Wednesday 7 October 2009

Interpreting The Classics

Remember how the media is full of liberal bias, so America needed FOX News? Or how school textbooks on American history are full of liberal bias, so America needs new books that don't mention liberals at all?

Well, that jazz is for amateurs. You know what's really liberally biased? What really needs attention from conservatives to make sure the truth is known?

The Bible.

Various people have been trying to parody this since it started doing the rounds (I got it from Balloon Juice, so h/t to them), but how exactly can something this incomprehensibly loony possibly be parodied? I mean, Supply Side Jesus worked back when so many conservatives were conent to just ignore their own holy text's lessons, but actually re-writing it? What can you do that would make this seem more crazy than it already is:
Guideline 6. Accept the Logic of Hell: applying logic with its full force and effect, as in not denying or downplaying the very real existence of Hell or the Devil.
Guideline 7. Express Free Market Parables; explaining the numerous economic parables with their full free-market meaning.
Applying logic to Hell.

Sure, there are mistranslations in the Bible, and there are an awful lot of very smart people who disagree about various words and passages. Crucially, though, those are the very people who Conservapedia say "can be expected to be liberal and feminist in outlook". Got that? The people who are actually qualified to spot errors are all moonbat feministas, so those who by definition don't know how to spot a mistranslation must be the ones to change the holy word of God. To think these people say academics are arrogant.

Like I said, I can't see how you could riff off this to make it more crazy. This is coming just days after Neal Gabler's article Politics as Religion, which essentially argues large subsections of the American populace now view politics as so black and white that it might as well be religious dogma to them. Turns out religion isn't really dogmatic enough for them, either.

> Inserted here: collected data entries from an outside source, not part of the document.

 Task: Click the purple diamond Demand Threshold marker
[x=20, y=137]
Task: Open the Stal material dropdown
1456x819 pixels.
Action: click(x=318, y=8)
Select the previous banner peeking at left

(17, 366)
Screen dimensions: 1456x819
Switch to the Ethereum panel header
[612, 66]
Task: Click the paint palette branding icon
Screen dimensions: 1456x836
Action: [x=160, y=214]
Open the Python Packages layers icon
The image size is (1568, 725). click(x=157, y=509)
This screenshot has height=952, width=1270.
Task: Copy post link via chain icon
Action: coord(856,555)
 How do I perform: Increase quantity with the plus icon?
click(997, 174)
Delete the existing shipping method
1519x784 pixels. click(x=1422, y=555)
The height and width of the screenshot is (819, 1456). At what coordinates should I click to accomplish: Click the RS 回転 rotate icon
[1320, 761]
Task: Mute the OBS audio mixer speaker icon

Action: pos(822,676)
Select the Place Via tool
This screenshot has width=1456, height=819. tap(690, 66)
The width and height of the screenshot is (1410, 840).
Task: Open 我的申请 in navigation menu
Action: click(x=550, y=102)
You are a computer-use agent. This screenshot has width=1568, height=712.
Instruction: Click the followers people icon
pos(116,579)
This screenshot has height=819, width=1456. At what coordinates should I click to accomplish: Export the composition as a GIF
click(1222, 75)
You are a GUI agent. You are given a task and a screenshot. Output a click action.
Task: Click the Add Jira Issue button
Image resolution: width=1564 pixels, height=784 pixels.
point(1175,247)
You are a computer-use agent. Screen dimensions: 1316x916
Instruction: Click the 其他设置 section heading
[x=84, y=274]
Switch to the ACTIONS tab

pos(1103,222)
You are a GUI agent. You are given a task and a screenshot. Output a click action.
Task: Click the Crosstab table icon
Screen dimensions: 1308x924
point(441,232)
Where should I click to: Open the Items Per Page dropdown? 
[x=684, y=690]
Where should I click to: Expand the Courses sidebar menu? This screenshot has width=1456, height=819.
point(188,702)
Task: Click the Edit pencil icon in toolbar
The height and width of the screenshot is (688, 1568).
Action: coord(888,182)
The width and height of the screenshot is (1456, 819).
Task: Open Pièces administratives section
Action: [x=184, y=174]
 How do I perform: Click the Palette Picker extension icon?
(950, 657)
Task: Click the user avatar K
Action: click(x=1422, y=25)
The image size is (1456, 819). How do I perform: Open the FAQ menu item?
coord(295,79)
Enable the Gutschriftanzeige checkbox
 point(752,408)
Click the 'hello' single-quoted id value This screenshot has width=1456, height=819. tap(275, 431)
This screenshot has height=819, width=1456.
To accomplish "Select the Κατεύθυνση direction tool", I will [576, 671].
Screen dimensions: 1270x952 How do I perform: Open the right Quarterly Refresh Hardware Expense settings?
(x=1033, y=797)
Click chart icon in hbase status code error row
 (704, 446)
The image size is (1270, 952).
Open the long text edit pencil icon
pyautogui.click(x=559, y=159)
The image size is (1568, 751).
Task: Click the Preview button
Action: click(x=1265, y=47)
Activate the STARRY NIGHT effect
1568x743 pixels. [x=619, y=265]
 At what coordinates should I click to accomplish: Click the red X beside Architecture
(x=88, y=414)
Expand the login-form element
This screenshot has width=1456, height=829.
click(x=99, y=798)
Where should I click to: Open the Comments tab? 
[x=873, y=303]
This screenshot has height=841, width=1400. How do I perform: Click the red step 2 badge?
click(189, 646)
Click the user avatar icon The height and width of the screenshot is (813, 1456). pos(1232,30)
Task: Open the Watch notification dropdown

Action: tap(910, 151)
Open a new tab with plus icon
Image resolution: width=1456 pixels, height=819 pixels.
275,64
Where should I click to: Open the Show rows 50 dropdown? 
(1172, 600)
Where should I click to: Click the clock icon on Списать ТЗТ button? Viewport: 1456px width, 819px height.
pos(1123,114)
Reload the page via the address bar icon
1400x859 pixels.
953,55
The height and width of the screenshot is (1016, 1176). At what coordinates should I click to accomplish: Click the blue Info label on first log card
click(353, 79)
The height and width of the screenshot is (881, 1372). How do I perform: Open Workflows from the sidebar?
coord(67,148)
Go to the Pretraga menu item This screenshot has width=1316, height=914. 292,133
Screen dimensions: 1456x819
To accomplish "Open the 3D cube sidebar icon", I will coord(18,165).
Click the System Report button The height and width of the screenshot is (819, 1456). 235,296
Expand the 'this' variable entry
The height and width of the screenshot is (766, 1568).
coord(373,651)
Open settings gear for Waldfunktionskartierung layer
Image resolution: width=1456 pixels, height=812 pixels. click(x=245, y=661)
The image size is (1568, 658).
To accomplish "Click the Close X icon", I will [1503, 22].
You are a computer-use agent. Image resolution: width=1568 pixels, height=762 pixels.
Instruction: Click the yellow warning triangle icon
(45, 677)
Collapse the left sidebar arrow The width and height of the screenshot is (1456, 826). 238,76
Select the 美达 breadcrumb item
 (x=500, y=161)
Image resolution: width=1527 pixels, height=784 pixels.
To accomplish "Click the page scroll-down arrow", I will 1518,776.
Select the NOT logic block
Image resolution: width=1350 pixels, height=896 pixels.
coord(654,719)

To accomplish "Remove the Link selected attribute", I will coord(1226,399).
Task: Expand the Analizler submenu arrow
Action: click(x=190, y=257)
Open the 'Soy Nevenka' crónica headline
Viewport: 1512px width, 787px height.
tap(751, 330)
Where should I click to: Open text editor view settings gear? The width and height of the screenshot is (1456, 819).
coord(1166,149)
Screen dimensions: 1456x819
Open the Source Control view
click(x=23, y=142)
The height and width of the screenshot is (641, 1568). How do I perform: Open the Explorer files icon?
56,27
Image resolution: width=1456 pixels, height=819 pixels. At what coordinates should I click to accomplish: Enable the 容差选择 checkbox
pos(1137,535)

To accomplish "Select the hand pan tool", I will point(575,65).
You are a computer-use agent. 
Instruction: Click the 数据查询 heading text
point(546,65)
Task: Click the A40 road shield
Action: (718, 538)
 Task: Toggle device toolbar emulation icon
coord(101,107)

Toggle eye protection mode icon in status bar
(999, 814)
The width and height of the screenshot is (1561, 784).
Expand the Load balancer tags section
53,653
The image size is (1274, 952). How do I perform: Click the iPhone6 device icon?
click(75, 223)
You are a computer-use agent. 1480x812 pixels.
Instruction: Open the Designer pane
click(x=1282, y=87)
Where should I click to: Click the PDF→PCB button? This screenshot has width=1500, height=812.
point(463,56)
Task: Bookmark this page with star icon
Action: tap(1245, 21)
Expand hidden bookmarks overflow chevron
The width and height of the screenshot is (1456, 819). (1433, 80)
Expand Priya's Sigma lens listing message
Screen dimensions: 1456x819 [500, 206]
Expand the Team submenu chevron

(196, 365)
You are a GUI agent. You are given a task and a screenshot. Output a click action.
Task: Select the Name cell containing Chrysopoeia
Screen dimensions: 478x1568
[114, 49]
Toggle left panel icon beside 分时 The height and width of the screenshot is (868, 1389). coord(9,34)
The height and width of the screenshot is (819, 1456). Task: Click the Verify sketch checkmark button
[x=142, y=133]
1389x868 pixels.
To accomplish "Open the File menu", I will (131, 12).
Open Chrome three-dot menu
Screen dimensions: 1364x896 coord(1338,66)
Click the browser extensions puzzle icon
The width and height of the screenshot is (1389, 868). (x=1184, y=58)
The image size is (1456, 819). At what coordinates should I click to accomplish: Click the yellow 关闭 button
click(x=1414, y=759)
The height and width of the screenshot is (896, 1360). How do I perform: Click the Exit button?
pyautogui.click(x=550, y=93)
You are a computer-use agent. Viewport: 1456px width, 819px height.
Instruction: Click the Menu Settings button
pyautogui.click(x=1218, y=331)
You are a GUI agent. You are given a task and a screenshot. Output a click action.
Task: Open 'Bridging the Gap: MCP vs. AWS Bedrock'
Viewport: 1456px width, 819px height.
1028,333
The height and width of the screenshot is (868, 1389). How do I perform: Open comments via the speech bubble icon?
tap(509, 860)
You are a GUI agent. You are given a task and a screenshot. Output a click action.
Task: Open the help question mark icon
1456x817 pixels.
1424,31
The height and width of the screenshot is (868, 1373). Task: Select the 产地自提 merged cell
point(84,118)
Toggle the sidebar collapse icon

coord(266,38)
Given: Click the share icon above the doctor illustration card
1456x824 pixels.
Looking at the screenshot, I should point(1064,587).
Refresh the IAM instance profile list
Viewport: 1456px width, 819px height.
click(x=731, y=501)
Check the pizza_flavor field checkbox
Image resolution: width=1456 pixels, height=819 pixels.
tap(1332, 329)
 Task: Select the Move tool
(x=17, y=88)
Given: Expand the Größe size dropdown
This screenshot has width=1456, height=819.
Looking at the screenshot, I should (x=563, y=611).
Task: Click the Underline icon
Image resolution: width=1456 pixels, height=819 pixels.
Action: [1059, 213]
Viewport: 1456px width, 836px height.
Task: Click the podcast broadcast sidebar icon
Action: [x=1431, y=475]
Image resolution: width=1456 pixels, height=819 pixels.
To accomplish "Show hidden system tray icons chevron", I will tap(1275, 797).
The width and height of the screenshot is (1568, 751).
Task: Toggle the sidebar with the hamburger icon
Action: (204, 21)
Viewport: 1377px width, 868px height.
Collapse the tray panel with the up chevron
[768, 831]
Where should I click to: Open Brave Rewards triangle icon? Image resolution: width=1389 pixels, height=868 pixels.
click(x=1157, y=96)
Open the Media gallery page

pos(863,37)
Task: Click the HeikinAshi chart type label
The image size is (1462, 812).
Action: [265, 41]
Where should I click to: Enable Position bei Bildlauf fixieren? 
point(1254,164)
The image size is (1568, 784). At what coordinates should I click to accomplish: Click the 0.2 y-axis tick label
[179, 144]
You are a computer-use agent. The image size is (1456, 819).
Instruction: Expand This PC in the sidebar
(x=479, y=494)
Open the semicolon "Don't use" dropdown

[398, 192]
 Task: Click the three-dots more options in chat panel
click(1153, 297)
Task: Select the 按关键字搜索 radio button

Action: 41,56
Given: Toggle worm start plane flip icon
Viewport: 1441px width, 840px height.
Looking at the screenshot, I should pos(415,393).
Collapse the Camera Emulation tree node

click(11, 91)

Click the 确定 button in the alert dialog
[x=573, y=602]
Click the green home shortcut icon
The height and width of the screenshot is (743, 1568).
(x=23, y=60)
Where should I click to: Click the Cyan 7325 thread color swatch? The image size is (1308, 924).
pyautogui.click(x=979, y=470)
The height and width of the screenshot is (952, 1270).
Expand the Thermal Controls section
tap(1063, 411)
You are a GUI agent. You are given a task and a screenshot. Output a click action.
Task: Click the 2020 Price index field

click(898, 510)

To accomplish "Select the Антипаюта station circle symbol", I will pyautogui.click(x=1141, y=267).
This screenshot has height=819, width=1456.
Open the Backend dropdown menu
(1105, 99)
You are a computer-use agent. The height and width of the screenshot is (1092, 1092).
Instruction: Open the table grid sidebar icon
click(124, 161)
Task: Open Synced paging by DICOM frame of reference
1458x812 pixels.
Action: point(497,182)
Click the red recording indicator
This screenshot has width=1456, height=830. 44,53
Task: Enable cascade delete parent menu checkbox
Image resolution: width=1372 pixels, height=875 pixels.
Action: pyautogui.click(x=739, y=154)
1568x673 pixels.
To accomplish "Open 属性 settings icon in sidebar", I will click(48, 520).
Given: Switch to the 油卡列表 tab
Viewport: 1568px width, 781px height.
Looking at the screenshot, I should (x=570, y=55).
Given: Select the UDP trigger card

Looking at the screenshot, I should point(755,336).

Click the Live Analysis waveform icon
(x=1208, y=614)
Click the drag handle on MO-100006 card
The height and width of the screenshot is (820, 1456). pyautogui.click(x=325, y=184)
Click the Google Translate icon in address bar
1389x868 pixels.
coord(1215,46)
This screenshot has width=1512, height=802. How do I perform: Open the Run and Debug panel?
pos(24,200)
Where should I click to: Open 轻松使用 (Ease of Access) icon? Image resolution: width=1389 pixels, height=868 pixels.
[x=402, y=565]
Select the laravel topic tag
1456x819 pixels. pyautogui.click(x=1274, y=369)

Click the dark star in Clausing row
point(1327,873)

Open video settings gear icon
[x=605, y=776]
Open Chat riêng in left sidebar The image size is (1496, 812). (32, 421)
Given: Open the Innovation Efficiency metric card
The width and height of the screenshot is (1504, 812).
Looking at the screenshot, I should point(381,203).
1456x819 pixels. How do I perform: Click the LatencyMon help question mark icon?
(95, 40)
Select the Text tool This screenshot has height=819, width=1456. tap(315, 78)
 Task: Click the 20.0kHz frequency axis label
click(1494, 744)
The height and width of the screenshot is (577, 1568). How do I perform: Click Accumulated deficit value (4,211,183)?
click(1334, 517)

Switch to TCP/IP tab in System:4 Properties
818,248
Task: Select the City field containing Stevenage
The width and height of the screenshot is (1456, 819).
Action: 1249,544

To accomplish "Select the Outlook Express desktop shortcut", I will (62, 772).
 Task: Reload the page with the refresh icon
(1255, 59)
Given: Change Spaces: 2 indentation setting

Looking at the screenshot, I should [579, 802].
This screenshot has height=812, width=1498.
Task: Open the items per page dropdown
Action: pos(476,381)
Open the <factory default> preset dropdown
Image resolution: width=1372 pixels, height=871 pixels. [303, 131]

I can't stop thinking about the Pharisees in all of this, attempting to turn the word of God against God Himself when He finally showed up. There's some half-remembered story about a cult who murder their own leader because he refuses to go along with the way in which they've twisted his own message; I wish I could remember the name. How else can you view the attempt to re-write one's own holy book so as to remove "the pervasive and hurtful myth that Jesus would be a political liberal today"?